5 Debt Related Terms You Need to Know about While Dealing with Debts

Currently, the world is facing an unprecedented problem. COVID 19 has wreaked havoc all over the world. As a result, we are also going through a massive global economic crisis too. So, right now, when you are trying to remain afloat with your business, paying the credits and the invoices can feel like a burden to you.

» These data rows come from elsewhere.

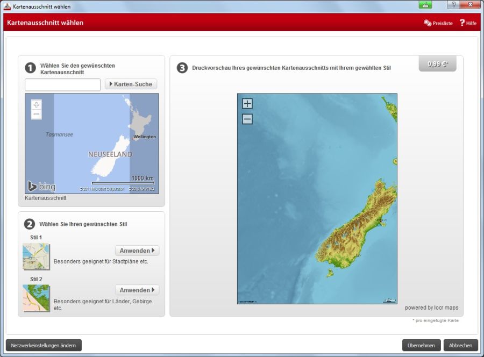Click the Bing logo on the map

41,187
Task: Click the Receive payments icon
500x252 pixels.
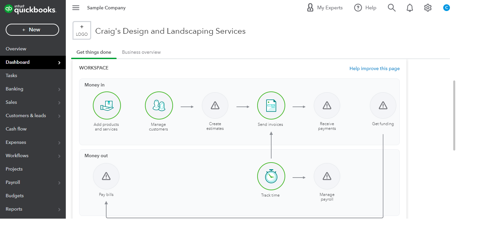Action: pos(327,106)
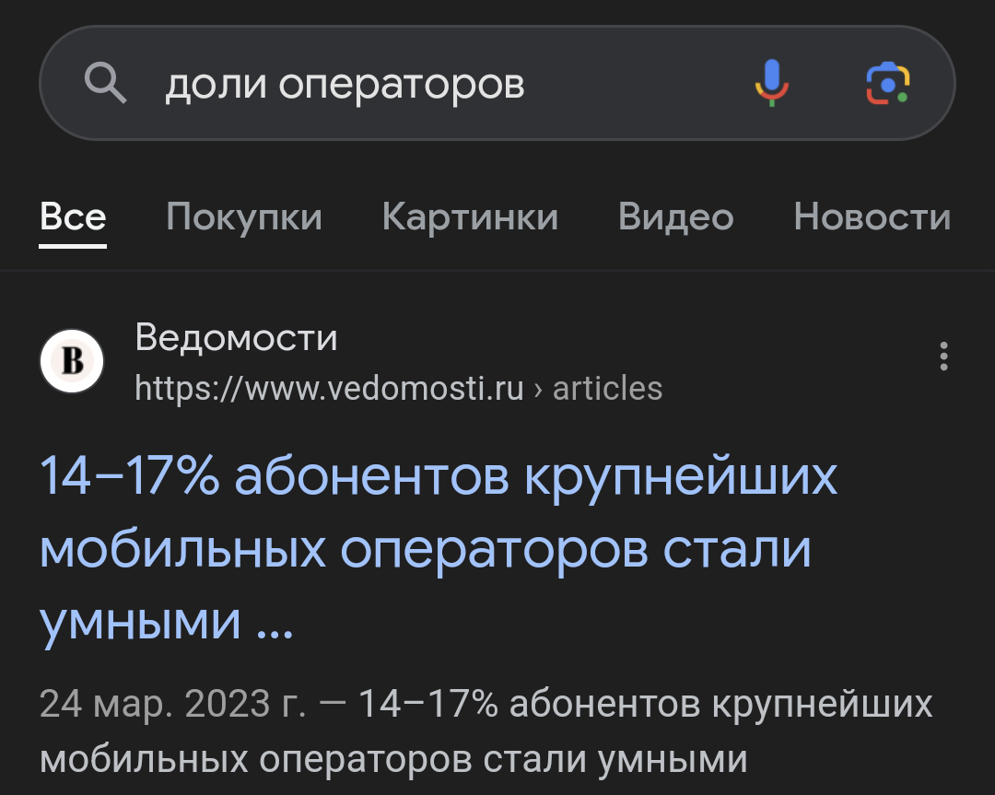Click the snippet text '14–17% абонентов крупнейших'
The width and height of the screenshot is (995, 795).
[645, 706]
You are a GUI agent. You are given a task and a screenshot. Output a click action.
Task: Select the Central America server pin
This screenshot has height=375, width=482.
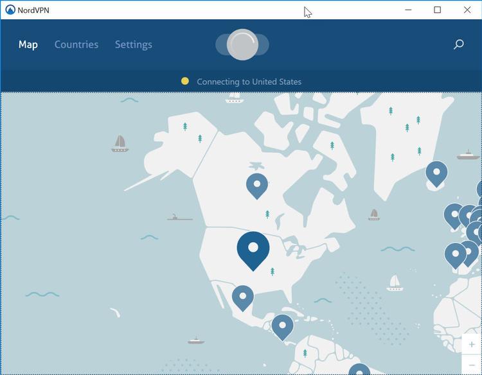click(282, 326)
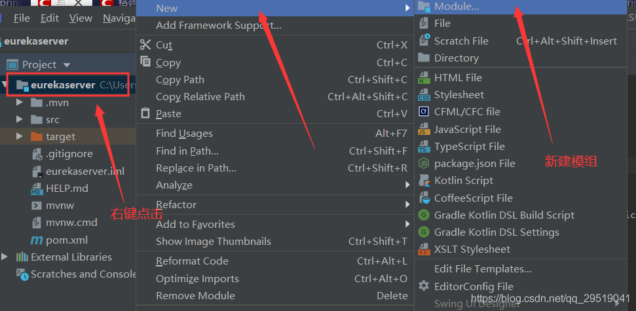Expand External Libraries node
Screen dimensions: 636x311
pyautogui.click(x=5, y=257)
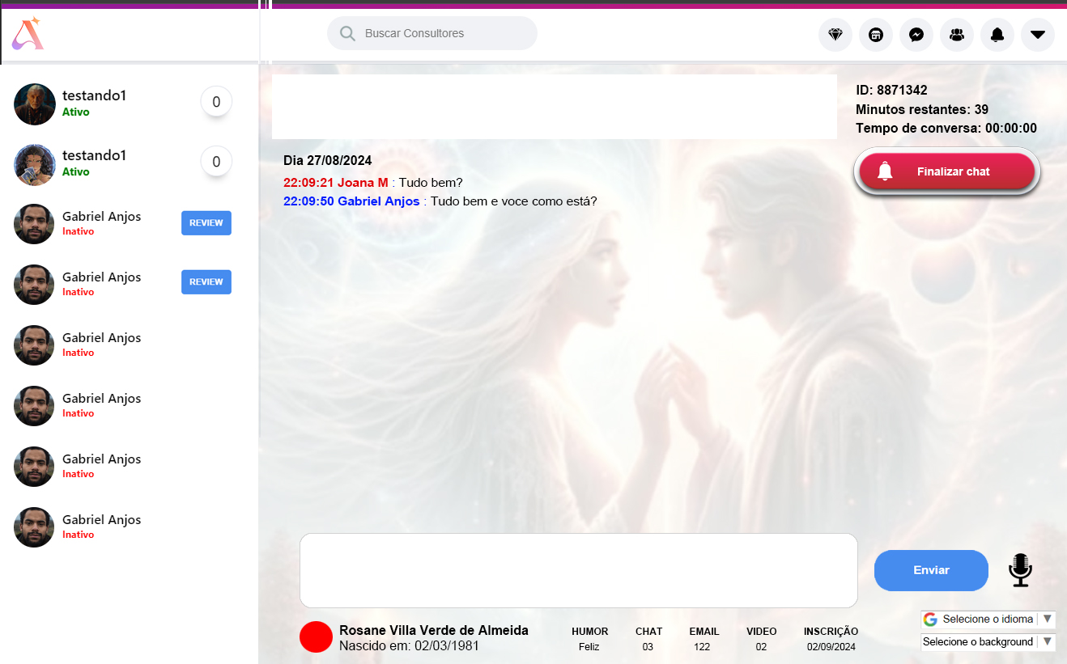Select first testando1 active conversation
This screenshot has width=1067, height=664.
pos(95,103)
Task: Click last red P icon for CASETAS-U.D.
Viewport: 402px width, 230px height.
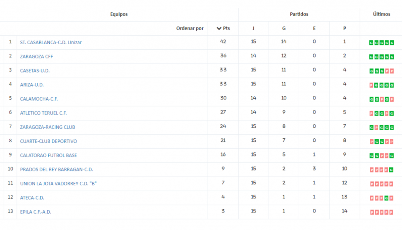Action: pos(392,71)
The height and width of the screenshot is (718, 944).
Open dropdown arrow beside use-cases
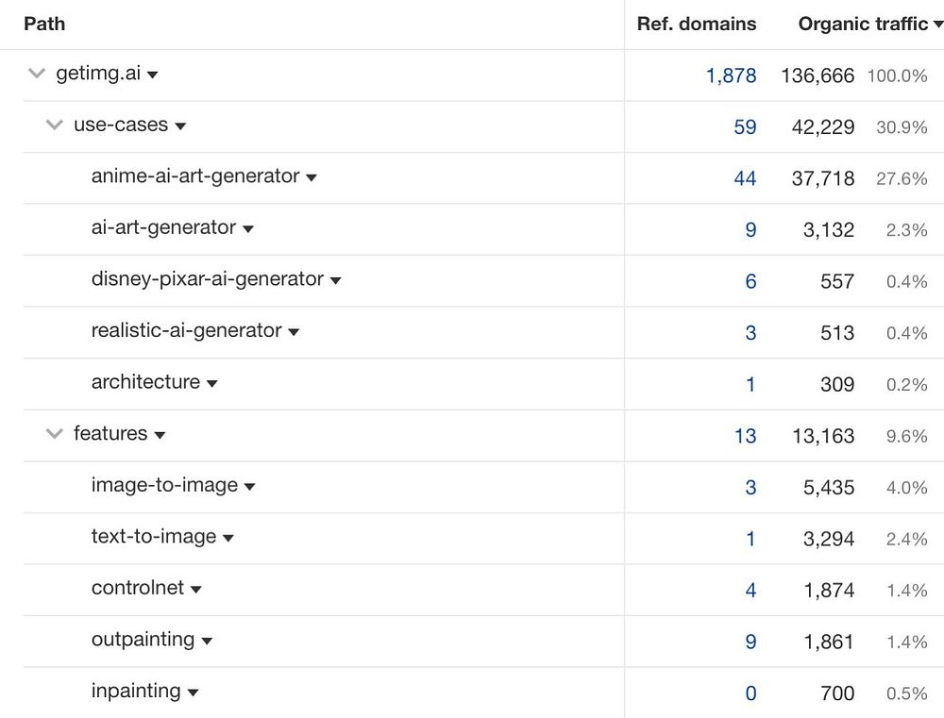180,125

When you are unable to pay your debts, it is necessary that you think of different options too that can help you understand your rights. Here, in the following points, I am going to tell you about few debt-related terms and their significance that we at Nelson Copper and Ortiz LLC often tell our clients about help them get educated about their rights. Take a look at the following terms to know more.

FDCPA

FDCPA or Fair Debt Collection Practice Act can help you a lot when you are hounded by debt collectors. This federal law is known for restricting the behavior of the commercial collection agency when they are attempting to get the money back from you. However, this law doesn’t apply if the debtor is a business or a company and that has failed to give the dues by the agreed date of payment as per contract or invoice.

Default Provision

While signing a contract for the business, it is necessary that you clearly state the default provision in it. By doing so, you and the other party involved in the contract will be agreeing on something that will be done when/if one of the parties fails to hold up their end of the contract. If your contract has such clauses that give you relaxation even if you failed to pay the money, you need to show it to the agency of debt collection service that has come knocking at your door.

Acceleration Clause

This clause is specified for a creditor to remain in an advantageous position. This clause generally comes in the contract that involves monthly or quarterly billing. If the debtor fails to pay the debt on time, then the creditor can take advantage of the acceleration clause, and with this ask for the whole term of the contract, not just one delinquent.

Debt Collector

A debt collector is a third-party entity, generally a representative from a third-party agency who takes care of the collection process. They initiate the payment process by identifying themselves and stating which business they are representing. They will also keep notifying you about the payment of a debt. If you are genuinely having trouble paying the debt, they can even come up with the settlement terms for you too so that you can pay the amount in installments. Generally, the creditor tries to get in touch with the best collection agency and the debt collector takes up the case and contacts you about debt recovery.

Garnishment

Garnishment happens when the creditor takes a part of your paycheck money from your bank account. This step will need a court order that will state that the creditor has the power of doing so for the recovery of the debt that you owe to them. However, there are certain types of debts that you owe to the government which can be recovered this way. In such cases, the government will not need a court order.

Being in debt is nothing to be ashamed of especially in a situation like this. But when you are being hounded by collectors, you need to be aware of your rights.